Cumhuriyet Halk Partisi (CHP) Adana Büyükşehir Belediye Meclis Üyesi Güngör Geçer, Çukurova topraklarının insanı, toprağı ve iklimi ile güneyin incisi olduğunu, pek çok yazara, sanatçıya, şaire ilham olmasına rağmen bunca zamandır kötü yönetenler ve söz sahipleri tarafından hak ettiği yere getirilemediğini vurguladı.

Bereketli Adana topraklarına bu zamana kadar üvey evlat muamalesi gösterenleri halkın vicdanlarına havale eden Güngör Geçer, “Şimdi vakit kavga vakti değil. Vakit çekişme vakti değil, vakit; önümüze bakma vaktidir” dedi.

Adana Büyükşehir Belediye Meclisi Temmuz ayı olağan toplantılarının ilk gününde gündem dışı konuşan Geçer, Adana’nın hak ettiği yere getirilebilmesi için siyasi kimliklerden arınılıp hep birlikte mücadele edilmesi gerektiğini dile getirdi.

ÖNEMLİ ÇAĞRI YAPTI

Adana’nın sanayide, tarım ve hayvancılıkta, ekonomide, üretimde, bilimde, sporda, sanatta tüm Türkiye’ye, dünyaya örnek olması gereğine inandığını kaydeden Güngör Geçer, şunları söyledi:

 “Bildiğiniz üzere kentimiz, Türkiye Cumhuriyeti’nin ilk sanayileşen bölgelerinden biri olduğu için Türkiye ekonomisinde önemli bir yere sahipti.  Ancak yanlış ekonomik politikalardan dolayı ülkemizi vuran kriz, Çukurova’yı, Adana’yı da derinden etkilemiş, ekonomimiz vurgun yemiştir. Çukurova; gerek iklimi, gerek su kaynakları bakımından tarım için oldukça verimli bir zemin taşımaktadır. Fakat imara açılmış tarım arazileri ile yanlış tarım politikalarıyla Çukurova’nın tarımı büyük zarara uğramıştır.  Bundan dolayı bugün tüketimimiz hat safhaya ulaşmıştır.  Oysa Adanamız bir üretim merkezidir. Bu durumdan yola çıkarak tarımsal alandan başlayarak, sanayimizi, ekonomimizi nasıl geliştiririz buna bakmalıyız.  En büyük hazinelerimizden biri olan Seyhan nehri ve Baraj Gölü’nden nasıl faydalanırız, üzerinde neler yapabiliriz diye sorgulayıp özellikle su sporları dalında burayı canlandırmalıyız.
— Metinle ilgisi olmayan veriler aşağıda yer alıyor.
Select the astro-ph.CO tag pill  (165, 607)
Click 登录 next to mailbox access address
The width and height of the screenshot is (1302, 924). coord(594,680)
Gün, dostluk, barış, sevgi ve dayanışma günüdür. Gün, el ele, omuz omuza birlik olma, birliğimizi, dayanışmamızı güçlendirme günüdür. Gün, hep birlikte yeniden Adana yürüyüşünü başlatma günüdür. İşte o zaman Adana, siyaset sahnesinde gerçekten hak ettiği, onurlu yeri alabilecek, tüm halkın özlediği, umutla beklediği tablo olacaktır. Ben şimdi bu kürsüden geçmişte yaşanan tüm olumsuzlukları, kırgınlıkları, daha önemlisi küçük hesapları bir kenara koyarak, her gün daha da yoksullaşan, açlığa, yokluğa, işsizliğe mahkum edilen halkımızın refah ve mutluluğu, çocuklarımızın aydınlık geleceği, barış içinde yaşanası bir Adana özlemi için, sizleri Adana’da birlik olmaya, Adana’yı hak ettiği yere taşımaya, bu uğurda zorlu ama onurlu bir mücadeleye çağırıyorum. Çünkü bize düşen Çukurova’mızı yeniden canlandırmak, kalkındırmak ve en üst düzeyde hizmeti Adana’mıza sunmaktır.  Gelin hep birlikte Adana’yı marka şehir yapalım.”